The UK can thank its specialty in financial technology: companies including Greensill, OakNorth, Monzo and Checkout.com accounted for two-fifths of the total money raised last year, and contributed about two-thirds of the overall growth.  

The result is that UK startups have all but closed a long-standing funding gap with their American cousins, at least relative to the size of the two economies. The UK's venture-capital investments last year equalled 0.48 percent of GDP, double the average of 0.24 percent from 2014-18. 

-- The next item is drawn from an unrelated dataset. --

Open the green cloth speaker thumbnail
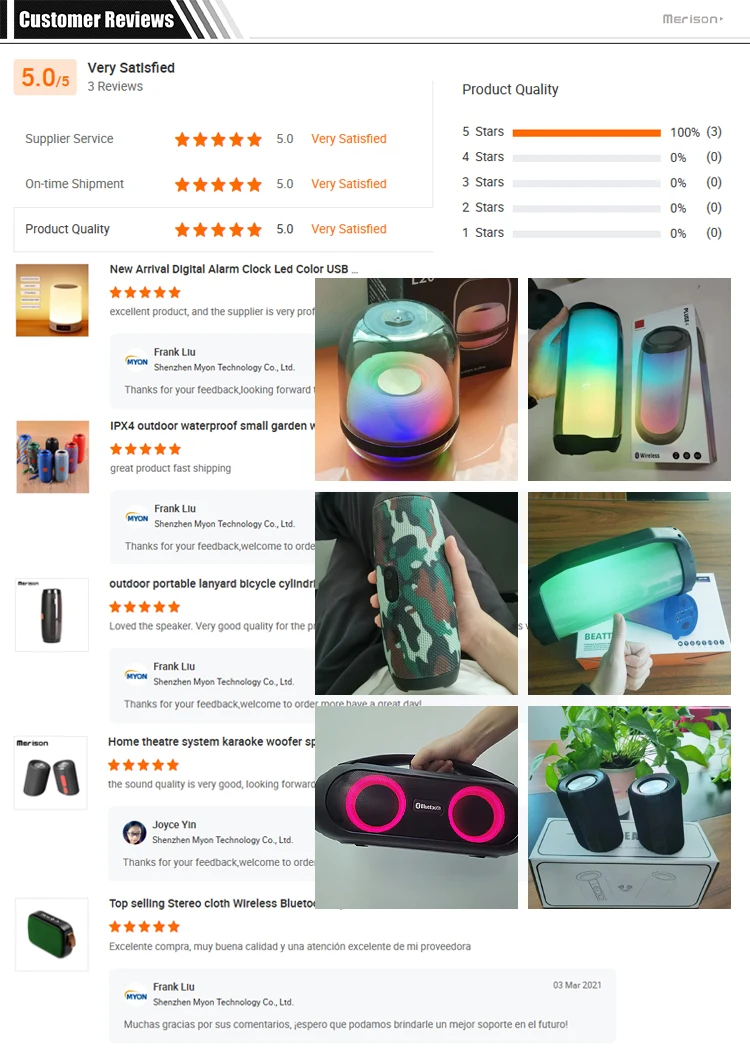This screenshot has width=750, height=1048. point(52,934)
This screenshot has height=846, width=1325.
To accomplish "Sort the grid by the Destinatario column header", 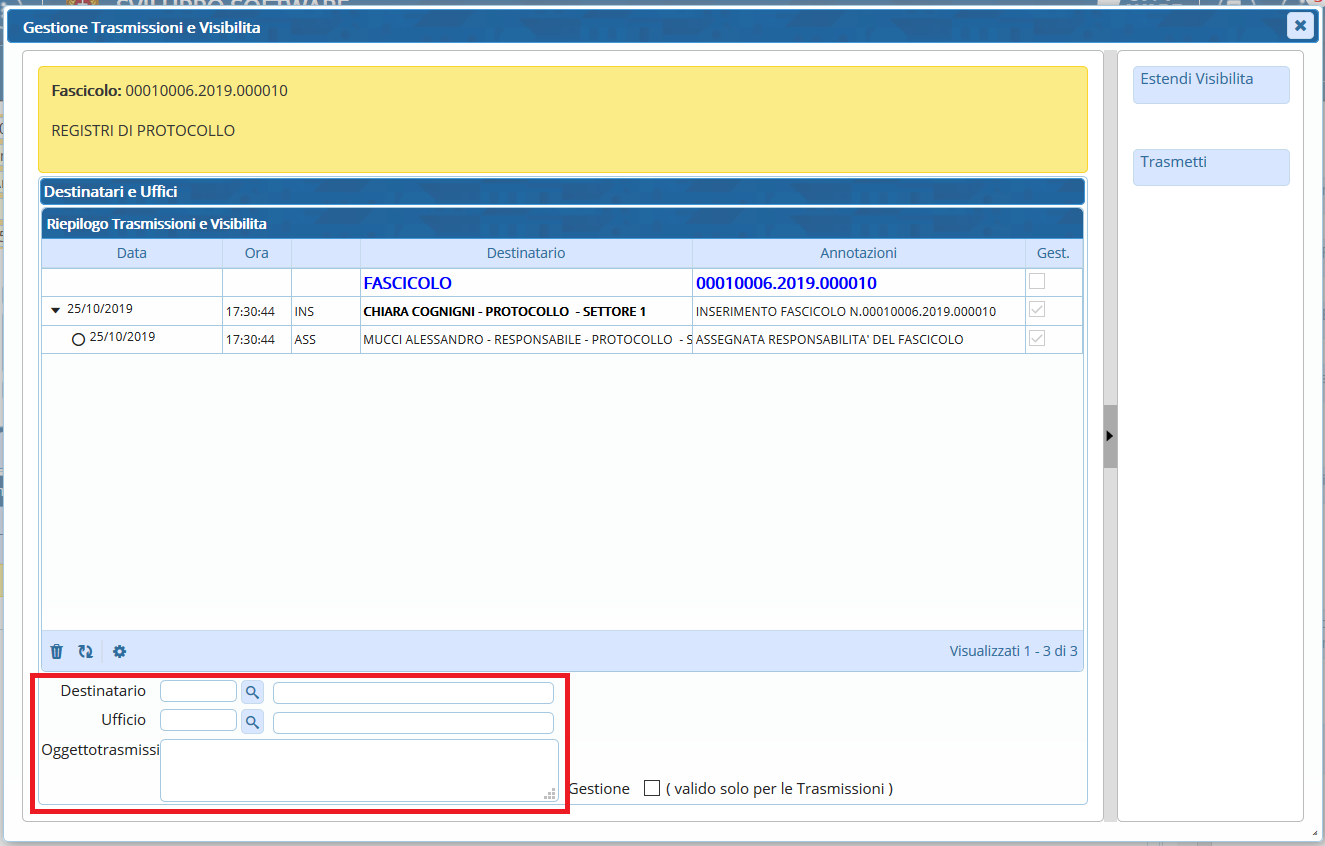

Startups in the US last year raked in 0.54 percent of GDP, roughly the same proportion as in Britain, having averaged 0.42 percent from 2014-18.  

Can the UK sustain US-style levels of technology investment? It's doubtful. 

British Prime Minister Boris Johnson wants to introduce tighter immigration controls after pulling the UK out of the European Union. If he does that ham-fistedly it could cap future growth, since almost two in five directors of tech companies have non-British nationality, according to Tech Nation. 

Johnson also promised to tilt the UK's economic growth model away from the capital. Startups may worry, since they tend to benefit from "agglomeration," or the concentration of skills in one place. Brexit also endangers the UK's share of EU startup funding. 

Meanwhile neighbors like France and Germany are courting entrepreneurs with aggressive state funding, and cuts to taxes and red tape. French venture investments have risen faster than those in the UK since 2014. 

London's entrepreneurs may find that you can go the wrong way around a roundabout.